Ship Rock (the name preferred in some geologic studies) is composed of fractured volcanic breccia and black dikes of igneous rock called "minette." It is the erosional remnant of the throat of a volcano, and the volcanic breccia formed in a diatreme. The exposed rock probably was originally formed 2,500-3000 feet (750-1,000 meters) below the earth's surface, but it was exposed after millions of years of erosion. Wall-like sheets of minette, known as dikes, radiate away from the central formation. Radiometric age determinations of the minette establish that these volcanic rocks solidified about 27 million years ago. Ship Rock is in the northeastern part of the Navajo Volcanic Field; the field includes intrusions and flows of minette and other unusual igneous rocks that formed about 25 million years ago. Agathla, also called "El Capitan," is another prominent volcanic neck of this field.

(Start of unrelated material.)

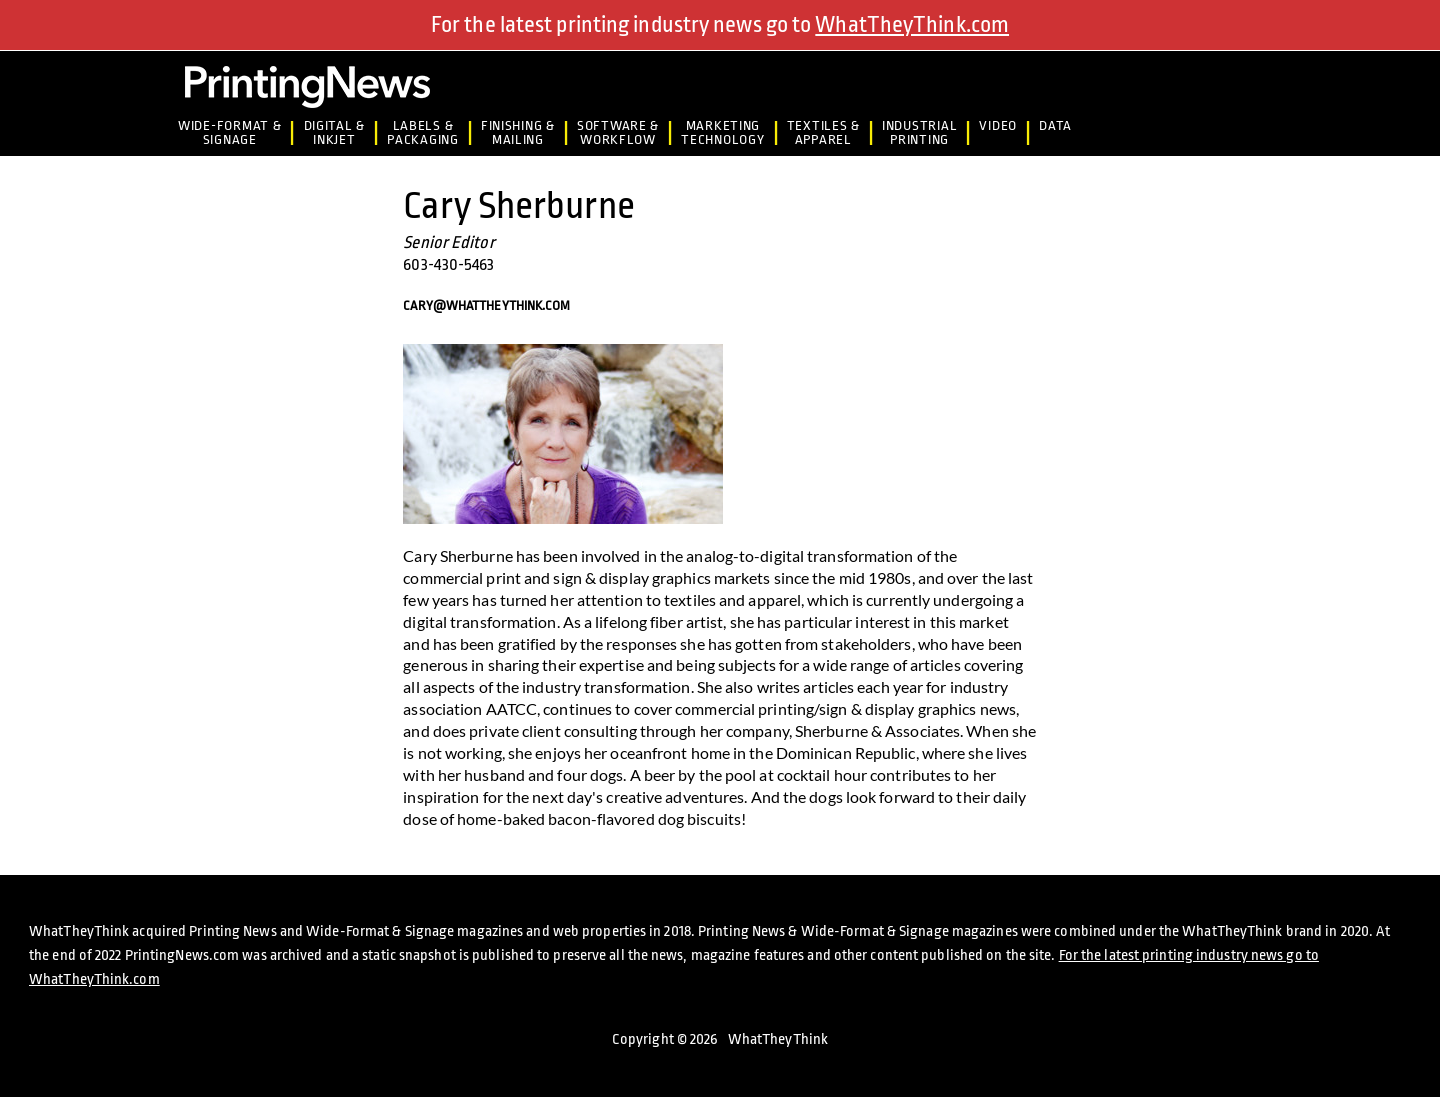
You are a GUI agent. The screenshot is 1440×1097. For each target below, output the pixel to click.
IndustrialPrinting (919, 133)
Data (1055, 125)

Shiprock's sheer walls make it tempting for serious mountain climbers. After years of standing as one of the continent's great unsolved climbing problems, it was first scaled in 1939, by a Sierra Club party including David R. Brower. Since then at least seven routes have been climbed on the peak, all of them of great technical difficulty. 

However, questions of legality, ownership, and religious significance have always made access to Shiprock dubious. In particular, the Navajo have a number of legends associated with Shiprock, and consider it sacred, so climbing it is currently illegal.

Tony Hillerman's mystery novel The Fallen Man centers on the discovery of a long-dead climber found atop Shiprock.